My former student’s Mom invited my wife and me to her house and room where Marrianne lived.  In the eerie silence, I noticed the biology book on her desk, the stuffed animals on her cabinet, but one thing caught my eye.  It was a picture of the Sacred Heart of Jesus that I had given her when I taught her in 9th grade.  Like Marrianne, I encourage you to have a picture of the Sacred Heart of Jesus in our homes and/or to have a picture of Jesus the Divine Mercy.  One way to practice this devotion is through the First Friday devotions.  Here at St.

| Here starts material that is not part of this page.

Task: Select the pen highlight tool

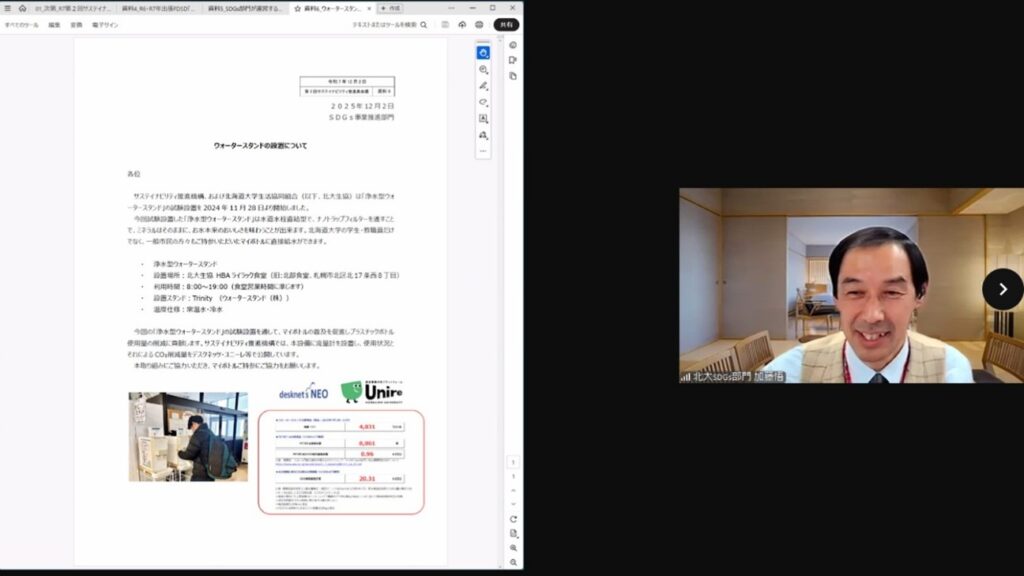Action: (x=483, y=86)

Catherine’s, we have the Blessed Sacrament exposed at 6pm for an hour, followed by Mass.  If you every want to attend Mass outside of the Sunday Mass, try the First Friday Masses nine consecutive times in honor of the Heart of Jesus.  One of his promises is to console those who have devotion to His Sacred Heart in all their troubles.  To find out more about how can practice a spirituality of devotion to the Sacred Heart, there are pamphlet in the narthex or entrance of the church that you can take home. 


And in my last story, brothers and sisters in Christ, there is a movie called “World Trade Center” from 9/11.  In it, two Port Authority police officers are trapped at the bottom of Ground Zero.  One officer, Will Jimeno, fades in and out of consciousness.  He reported after being one of 19 who survived the collapse that he had a vision of Jesus who gave him water bottles.  The movie shows a living beating heart.

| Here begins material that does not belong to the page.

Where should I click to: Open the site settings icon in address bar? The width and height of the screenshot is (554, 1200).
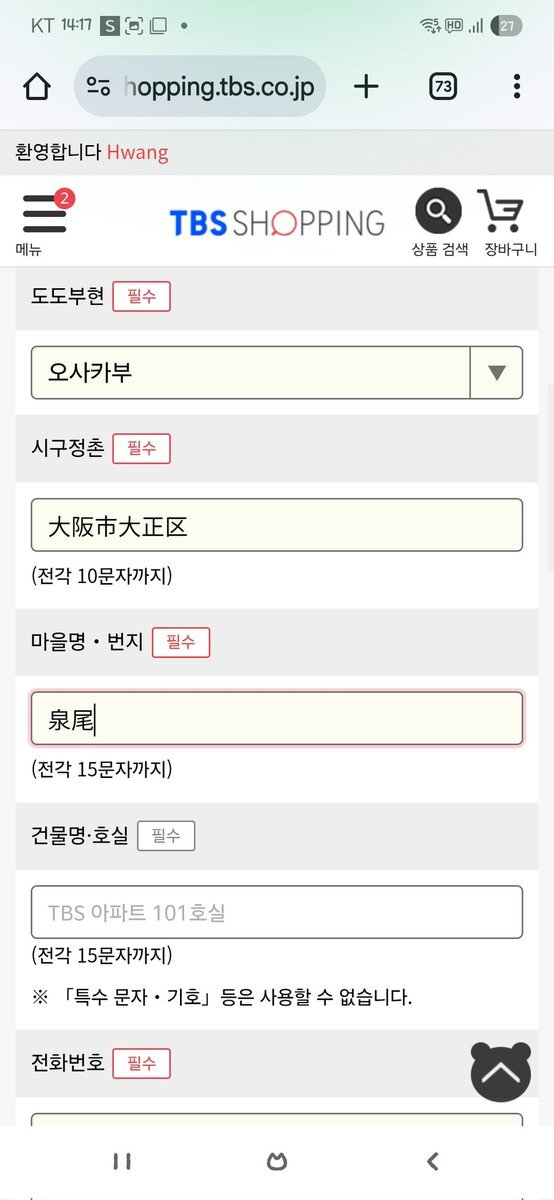coord(98,87)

This living beating heart is the Flesh of Jesus Christ that you and I receive Sunday after Sunday.  We come to Sunday Mass out of love.  Let us not reject the Heart of Christ.  Like Marrianne whose death will not be in vain, let us not let Jesus’s death be in vain by our cold love in response to His Heart.


If there is anger or hatred in our hearts, one good thing is to unite it in the Heart of Jesus.  Picture you placing your broken heart in His Heart, and say to Him, “Jesus, I give this hurt in my Heart to you.  I trust in You.”  Being meek and humble of heart means that we not take revenge.  This is the meaning of being meek.  (Of course, it doesn’t mean to be treated like a door mat.  It doesn’t mean that what the other person did to you was right.  It just means that you will let go of the hardened heart so that it can be tender like Jesus’s Heart.)  As we saw in the First Reading, your king shall come to you.  A just savior is he.  He is a meek savior -- not riding on the top of the world in pride -- but riding on a donkey.  When we serve others, esp. at our parish or families or in our places of work and school, we too serve in meekness and tenderness.

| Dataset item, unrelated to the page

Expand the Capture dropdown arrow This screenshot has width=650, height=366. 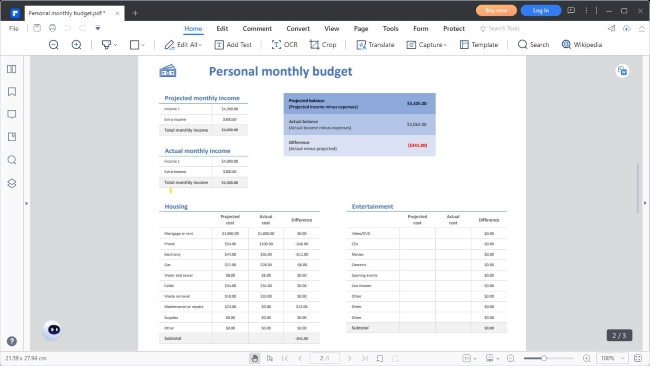(446, 45)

If there is a Cross that we are carrying, let us look to the Passion of Jesus and unite our Crosses to His Cross.  Bring it to Mass, unite your suffering there, and be strengthened.  This will give great consolation in your moment of agony (esp at death).  Give it all to Him.  It will lighten your load when you tell Him and ask Him to help you.  


Jesus says to you and me today, “Come to me, all you who labor and are burdened, and I will give you rest.


Take my yoke upon you and learn from me,
for I am meek and humble of heart;
and you will find rest for yourselves.
For my yoke is easy, and my burden light.”